Records contained in a dataset:
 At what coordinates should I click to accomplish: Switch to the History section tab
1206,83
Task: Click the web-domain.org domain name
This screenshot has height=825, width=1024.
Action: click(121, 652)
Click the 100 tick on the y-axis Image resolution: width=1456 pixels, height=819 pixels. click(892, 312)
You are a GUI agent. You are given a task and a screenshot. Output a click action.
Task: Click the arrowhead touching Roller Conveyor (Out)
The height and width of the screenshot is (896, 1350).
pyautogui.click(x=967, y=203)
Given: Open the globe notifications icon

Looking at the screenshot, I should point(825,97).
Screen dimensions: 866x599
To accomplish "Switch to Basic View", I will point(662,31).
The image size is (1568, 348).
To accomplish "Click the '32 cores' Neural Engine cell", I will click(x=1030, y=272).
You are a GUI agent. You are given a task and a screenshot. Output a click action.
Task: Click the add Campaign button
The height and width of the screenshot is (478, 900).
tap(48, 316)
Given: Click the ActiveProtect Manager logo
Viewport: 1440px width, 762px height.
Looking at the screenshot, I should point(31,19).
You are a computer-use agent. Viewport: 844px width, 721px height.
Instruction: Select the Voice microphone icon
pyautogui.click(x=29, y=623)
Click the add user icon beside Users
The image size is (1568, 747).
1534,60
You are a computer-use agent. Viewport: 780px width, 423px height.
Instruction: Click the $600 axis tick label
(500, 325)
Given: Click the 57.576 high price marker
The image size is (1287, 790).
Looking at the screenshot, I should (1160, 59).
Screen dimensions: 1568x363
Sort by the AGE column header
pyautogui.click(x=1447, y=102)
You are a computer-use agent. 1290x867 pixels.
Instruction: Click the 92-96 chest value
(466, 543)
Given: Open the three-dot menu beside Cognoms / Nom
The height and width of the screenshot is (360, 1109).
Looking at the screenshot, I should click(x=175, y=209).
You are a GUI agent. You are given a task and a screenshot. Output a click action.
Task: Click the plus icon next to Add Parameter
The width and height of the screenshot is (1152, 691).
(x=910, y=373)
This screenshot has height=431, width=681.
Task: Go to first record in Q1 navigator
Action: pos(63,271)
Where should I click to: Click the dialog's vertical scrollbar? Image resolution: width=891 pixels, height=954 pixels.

» Work item: In the entries above, find the line with "Given: Click the ActiveProtect Manager logo" and the line with "Task: Click the plus", then restate word for word both of them and every line between, with nothing more.

» Solution to the problem:
Given: Click the ActiveProtect Manager logo
Viewport: 1440px width, 762px height.
Looking at the screenshot, I should point(31,19).
You are a computer-use agent. Viewport: 844px width, 721px height.
Instruction: Select the Voice microphone icon
pyautogui.click(x=29, y=623)
Click the add user icon beside Users
The image size is (1568, 747).
1534,60
You are a computer-use agent. Viewport: 780px width, 423px height.
Instruction: Click the $600 axis tick label
(500, 325)
Given: Click the 57.576 high price marker
The image size is (1287, 790).
Looking at the screenshot, I should (1160, 59).
Screen dimensions: 1568x363
Sort by the AGE column header
pyautogui.click(x=1447, y=102)
You are a computer-use agent. 1290x867 pixels.
Instruction: Click the 92-96 chest value
(466, 543)
Given: Open the three-dot menu beside Cognoms / Nom
The height and width of the screenshot is (360, 1109).
Looking at the screenshot, I should click(x=175, y=209).
You are a GUI agent. You are given a task and a screenshot. Output a click action.
Task: Click the plus icon next to Add Parameter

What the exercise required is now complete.